* Listing:

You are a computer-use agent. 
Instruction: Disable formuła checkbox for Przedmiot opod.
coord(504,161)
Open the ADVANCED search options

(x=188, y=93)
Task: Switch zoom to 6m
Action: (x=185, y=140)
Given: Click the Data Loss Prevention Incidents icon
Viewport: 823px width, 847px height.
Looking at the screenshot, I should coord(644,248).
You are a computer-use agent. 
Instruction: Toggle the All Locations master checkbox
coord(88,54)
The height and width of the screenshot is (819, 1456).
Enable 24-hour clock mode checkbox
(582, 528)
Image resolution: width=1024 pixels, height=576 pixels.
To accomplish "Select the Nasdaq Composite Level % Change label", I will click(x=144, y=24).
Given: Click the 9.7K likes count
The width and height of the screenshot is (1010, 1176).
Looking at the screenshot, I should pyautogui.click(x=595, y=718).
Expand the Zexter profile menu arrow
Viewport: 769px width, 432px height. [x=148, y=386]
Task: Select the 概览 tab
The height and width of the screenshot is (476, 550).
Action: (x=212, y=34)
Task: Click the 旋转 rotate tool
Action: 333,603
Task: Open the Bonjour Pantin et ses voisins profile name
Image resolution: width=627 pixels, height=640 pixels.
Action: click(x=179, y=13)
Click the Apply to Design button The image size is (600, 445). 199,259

* Description of the task: Which lines of the listing contain the string "resolution"? Report each one in full.

* Solution to this task:
Image resolution: width=1024 pixels, height=576 pixels.
Image resolution: width=627 pixels, height=640 pixels.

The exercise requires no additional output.